We do this stripping of BCC while its in the spool before its sent, are you sure these messages came from us?

It's the responsibility of the sender to strip the BCC header right before it is transmitted to the recipient SMTP server. Our spool does this however seeing messages in a GMAIL account with this problem could mean they came from a source that wasn't us or used a mechanism of ours that would bypass the BCC removal-logic. If SmarterMail transmitted the emails your seeing in the GMAIL account then it might be need to be looked into as a bug, is this your case?

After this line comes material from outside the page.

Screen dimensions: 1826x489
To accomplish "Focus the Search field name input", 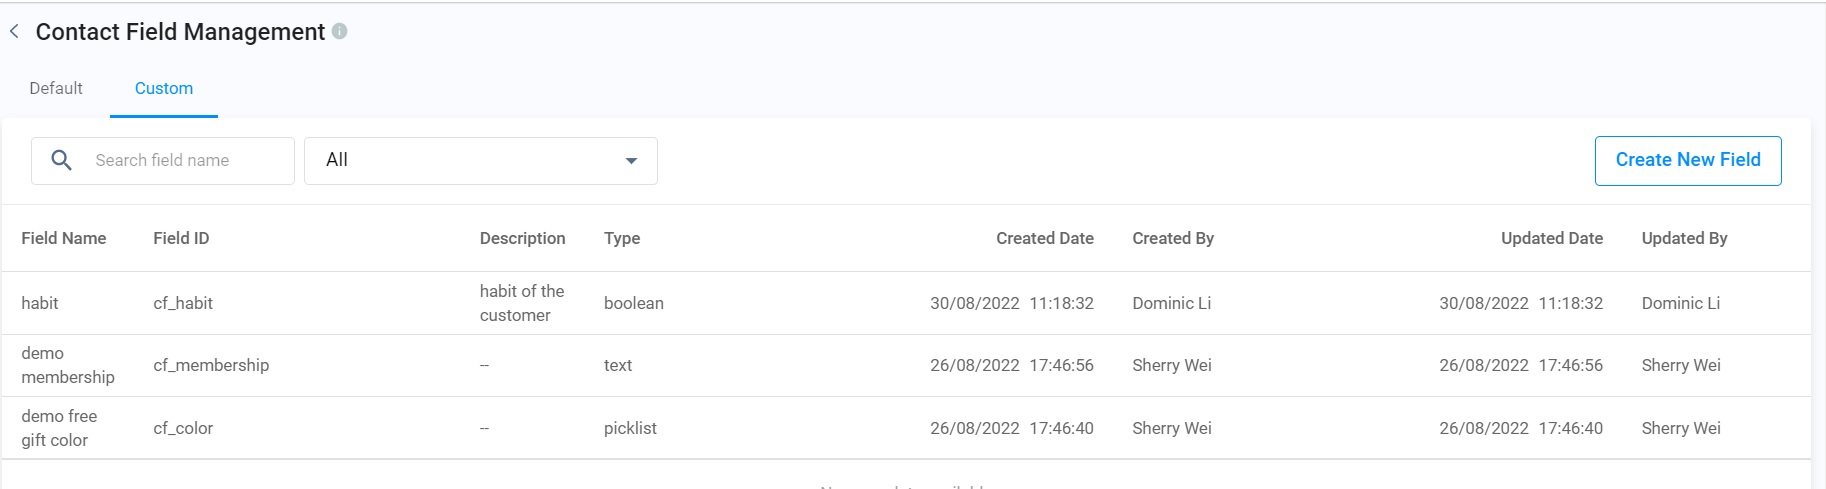I will coord(185,160).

Hi Matt - I see what you mean. However I have tested this on two separate SM servers by sending emails to myself and including both my GMail and Outlook accounts in the BCC. When I view the email in my GMail account the addresses are shown in the BCC. Not so in Outlook or SM. 

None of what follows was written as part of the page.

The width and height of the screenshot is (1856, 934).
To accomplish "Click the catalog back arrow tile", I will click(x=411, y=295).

One of our clients brought this too our attention as a (GMAil) recipient of one of their emails could see all the recipients in the BCC field. 

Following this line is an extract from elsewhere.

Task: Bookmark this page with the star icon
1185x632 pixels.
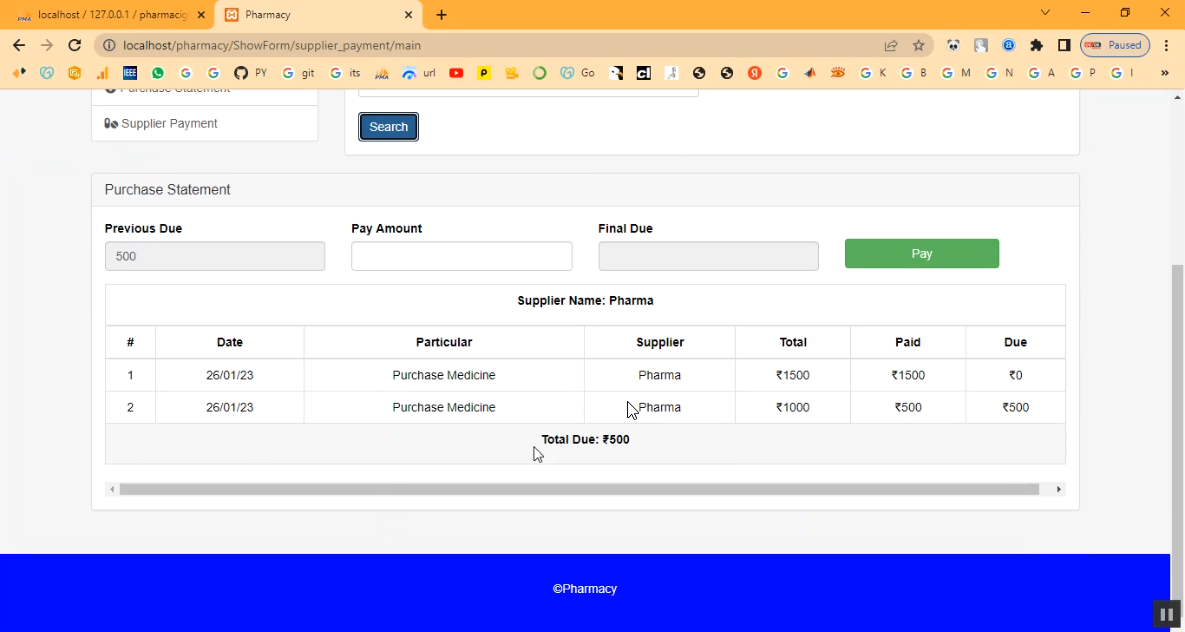Action: pos(918,45)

I just did a test from SM webmail where I composed an email TO "example@gmail.com" with BCC  "example@hotmail.com" and "example@example.com". When viewing the message in Gmail I do not see the BCC. I'd try to figure out how these messages are getting to your user. It's not the software's responsibility to hide BCC its the senders servers responsibility to not even include it. The fact your able to see it in Google means whoever sent to TO google is NOT stripping BCC.

Hi Matt - I'll open a support ticket so I can send you details. I also need to run some more tests here.

Thanks for your input!

I tested this as well following a scenario similar to Robert's, but was not able to replicate. As part of the ticket handling I'm seeking access to logs/configuration so we can take another look. Will report back once we narrow it down. Thanks Robert!